Umm, we already ration care, folks. The trick will be how to do it explicitly, according to some clearly articulated (and, one would hope, agreed-upon and rational) principles. The cost is already prohibitive, and it’s getting worse, not better. As more folks obtain health insurance they add even more cost to the system (particularly if they were uninsured and therefore delayed care for a while). Evidence-based medicine has a big role to play, as do other means of keeping the waste in the current system in check. It’s not an entirely futile exercise, as the previous commenter suggests, since any explicit system with a modicum of rationality will be better than the current unacknowledged rationing system. Some folks will always opt out of whatever system is constructed (just as they do in the variously glorified or vilified national health care systems out there in the rest of the industrialized world). That’s not a reason not to build a better system.
MM has it right. Spontaneous order, which arises out of a capitalist system, is the best “system of rationing” if you will. In non-emergent cases, each person decides for themselves what they are willing to pay for, how much trouble they will go through, what they can afford for their own health care. In emergencies, then of course health insurance (if you have it) has to be involved. If you don’t have insurance, then you must depend on the charity of others if you need health care.
Those who think that there are too many uninsured should be working to improve the system (see below) or should be reaching into their own pockets (not mine) to help out the uninsured.
But the current health care system is in a highly eroded state – not because of capitalism – but because of its opposite. By proclaiming that health care is a right, or that providing health care to others is a ‘moral obligation’ we have muddied up the thinking. Muddy thinking of this sort leads to muddy laws, interference in businesses, endless controls.

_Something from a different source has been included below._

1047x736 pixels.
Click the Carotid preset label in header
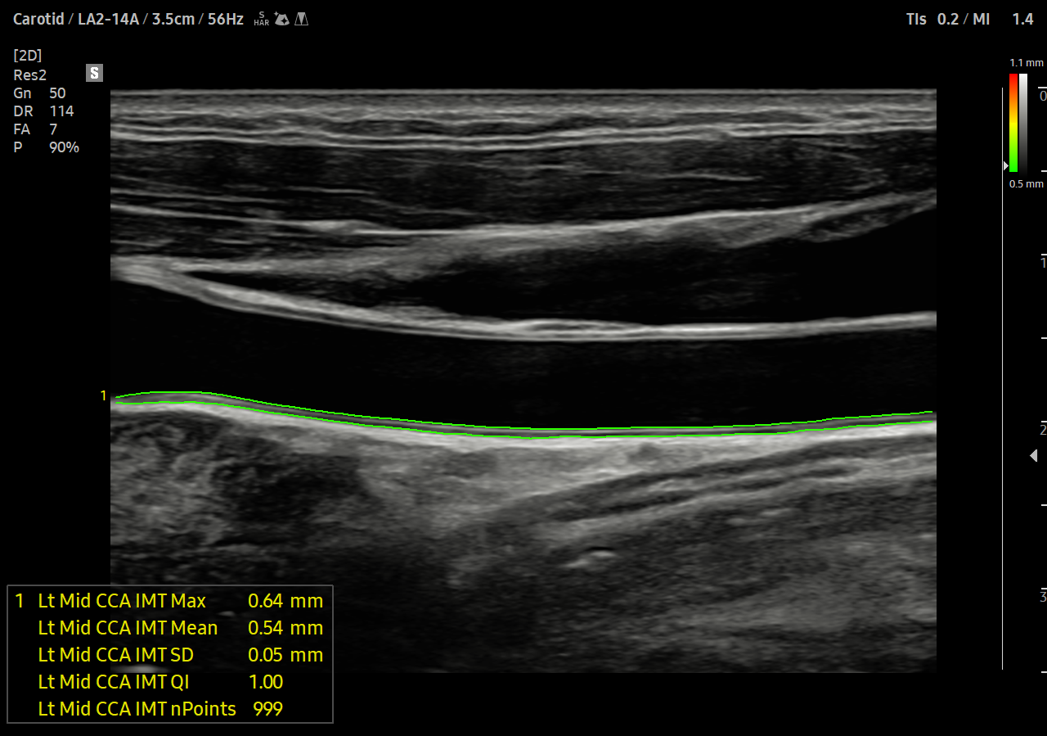pyautogui.click(x=40, y=19)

It would take hours to try to enumerate the many ways in which government involvement, bad laws, and an out of control tort system have adversely affected health care in this country. This process, over years, is destroying the industry.
When people complain that there is waste in the system, that health insurance is too expensive, that the insurance industry is cold to their needs, etc. – they perhaps don’t realize that it is largely because of government controls, interference and participation in the industry, and bad laws that are leading to these problems.

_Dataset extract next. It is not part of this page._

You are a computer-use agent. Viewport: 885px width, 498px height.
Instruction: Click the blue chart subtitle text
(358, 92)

And, instead of thinking deeply about the problem, which is a complex one, they perhaps don’t realize that in throwing their hands up and arguing for a ’single-payor’ (that is socialized) system – they are advocating the use of the very poison that has caused the disasters to date.
Maggie is wrong–there is most definetely not agreement against rationing by ability to pay. I am for it, not as flawless, but as less flawed than the alternatives–all of which put the most intimate, personal, and value laden choices in our lives in someone elses hands. Let’s face it, not everyone who is uninsured because they can’t afford it. Many have already made the decision that health insurance isn’t important to them, and in doing so have already rationed their own care limiting it to what they can afford out of pocket or guilt the rest of us into giving them.
And not everyone who can’t afford insurance is a helpless victim of fate such as poor genes which leave them unable to give their labor much value. Many have simply made choices to value other things over working or raising the value of their labor–maybe hanging out at the beach–and in doing so have also decided that healthcare is not a very high priority to them. Why should their healthcare be a high priority to me then?
Many of us think economic rationing is, with a few exceptions, just fine as it reflects individual differences in the value put on healthcare just as do other economic decisions. It is the rationing that most respects individual autonomy and dignity.